Lorsque les courageux combattants du camp de réfugiés de Jénine - bien plus courageux que les soldats des FDI bien protégés et plus légitimes qu’eux - tentent d’arrêter les invasions militaires du camp avec leurs armes moins puissantes, ils sont bien sûr considérés comme des terroristes et n’ont qu’un seul sort à subir. L’envahisseur est légitime, et celui qui défend sa vie et ses biens est un terroriste. Les critères et les règles morales sont incompréhensibles dans leur absurdité. Chaque meurtre commis par un soldat est considéré comme juste, y compris celui de Sedil, une réfugiée de 15 ans tuée sur la terrasse de sa maison la semaine dernière. Tout tir d’autodéfense contre un soldat envahisseur est considéré comme un acte terroriste brutal.

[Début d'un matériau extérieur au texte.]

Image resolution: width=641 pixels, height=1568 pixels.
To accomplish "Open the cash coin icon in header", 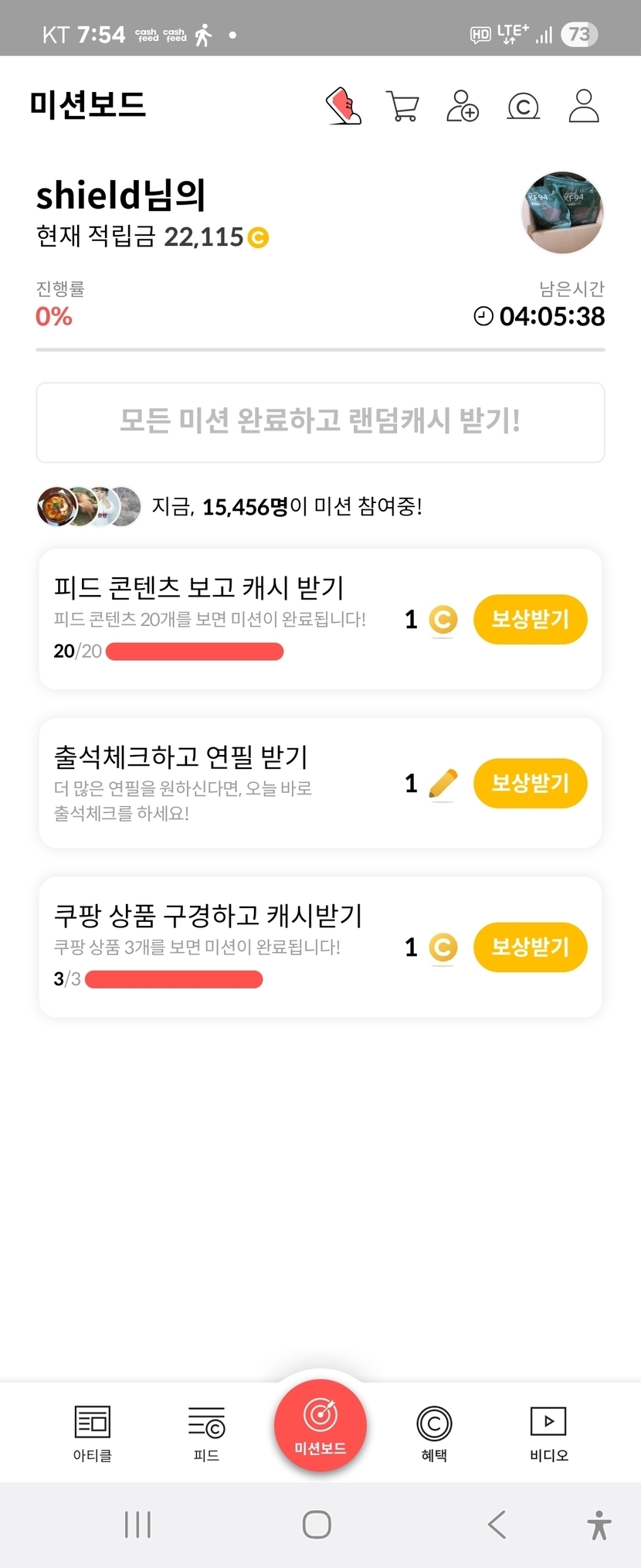I will pyautogui.click(x=523, y=106).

Dans une autre réalité, on pourrait au moins rêver d’une force juive israélienne se mobilisant pour défendre les Palestiniens sans défense. On pourrait rêver d’une gauche israélienne se mobilisant pour défendre sa victime, comme l’ont fait certains individus remarquables, dont des Juifs exemplaires, pour aider à défendre les Sud-Africains noirs sous l’apartheid, en se battant avec eux et en étant blessés et emprisonnés pendant de nombreuses années à leurs côtés.

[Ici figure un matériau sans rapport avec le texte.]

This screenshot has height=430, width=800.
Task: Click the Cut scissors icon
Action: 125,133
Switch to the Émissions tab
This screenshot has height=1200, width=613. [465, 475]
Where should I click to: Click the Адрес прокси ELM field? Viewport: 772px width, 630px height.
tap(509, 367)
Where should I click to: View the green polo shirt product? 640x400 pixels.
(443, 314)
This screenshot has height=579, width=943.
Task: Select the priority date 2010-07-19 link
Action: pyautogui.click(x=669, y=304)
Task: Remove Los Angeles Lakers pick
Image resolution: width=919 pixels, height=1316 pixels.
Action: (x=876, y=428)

Accompagner les élèves à l’école pour les protéger est noble, mais ce n’est pas suffisant. Il est facile de parler mais difficile d’agir. Cette idée n’a jamais fait son chemin pendant toutes les années d’occupation, à l’exception d’une ou deux tentatives immédiatement bloquées par Israël. Il est difficile de blâmer la gauche pour cela, mais il est impossible de ne pas ressentir une certaine amertume face à son inaction. Cette semaine, d’autres Palestiniens seront tués sans raison et leurs biens seront détruits. Les enfants mouilleront leur lit, craignant le moindre bruit dans la cour, sachant que leurs parents ne peuvent rien faire pour les protéger. Une fois de plus, les Palestiniens seront laissés sans défense.
L’envahisseur est légitime et celui qui défend sa vie et ses biens est un terroriste. Les critères moraux sont incompréhensibles dans leur absurdité.